**Objectives:**
a – Name every environment variable that the page excerpt on EventStoreDB logging settings gives.
b – Retype the listing that follows the page excerpt below, keeping every line character for character.

**Page excerpt:**
--------------------

Log configuration file
Specifies the location of the file which configures the logging levels of various components.
Format | Syntax |
---|---|
Command line | --log-config |
YAML | LogConfig |
Environment variable | EVENTSTORE_LOG_CONFIG |
By default, the application directory (and /etc/eventstore
on Linux and Mac) are checked. You may specify a full path.
HTTP requests logging
EventStoreDB can also log all the incoming HTTP requests, like many HTTP servers do. Requests are logged before being processed, so unsuccessful requests are logged too.
Use one of the following ways to enable the HTTP requests logging:
Format | Syntax |
---|---|
Command line | --log-http-requests |
YAML | LogHttpRequests |
Environment variable | EVENTSTORE_LOG_HTTP_REQUESTS |
Default: false
, logging HTTP requests is disabled by default.
Log failed authentication
For security monitoring, you can enable logging failed authentication attempts by setting LogFailedAuthenticationAttempts
setting to true.
Format | Syntax |
---|---|
Command line | --log-failed-authentication-attempts |
YAML | LogFailedAuthenticationAttempts |
Environment variable | EVENTSTORE_LOG_FAILED_AUTHENTICATION_ATTEMPTS |
Default: false
Log console format
The format of the console logger. Use Json
for structured log output.

--------------------

**Supplied records:**
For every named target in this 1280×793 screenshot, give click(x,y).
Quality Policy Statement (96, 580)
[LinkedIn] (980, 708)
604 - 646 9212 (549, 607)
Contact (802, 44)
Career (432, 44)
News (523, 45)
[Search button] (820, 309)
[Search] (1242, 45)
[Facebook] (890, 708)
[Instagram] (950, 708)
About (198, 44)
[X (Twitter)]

--------------------

**Solutions per task:**
a – EVENTSTORE_LOG_CONFIG, EVENTSTORE_LOG_HTTP_REQUESTS, EVENTSTORE_LOG_FAILED_AUTHENTICATION_ATTEMPTS

b –
For every named target in this 1280×793 screenshot, give click(x,y).
Quality Policy Statement (96, 580)
[LinkedIn] (980, 708)
604 - 646 9212 (549, 607)
Contact (802, 44)
Career (432, 44)
News (523, 45)
[Search button] (820, 309)
[Search] (1242, 45)
[Facebook] (890, 708)
[Instagram] (950, 708)
About (198, 44)
[X (Twitter)]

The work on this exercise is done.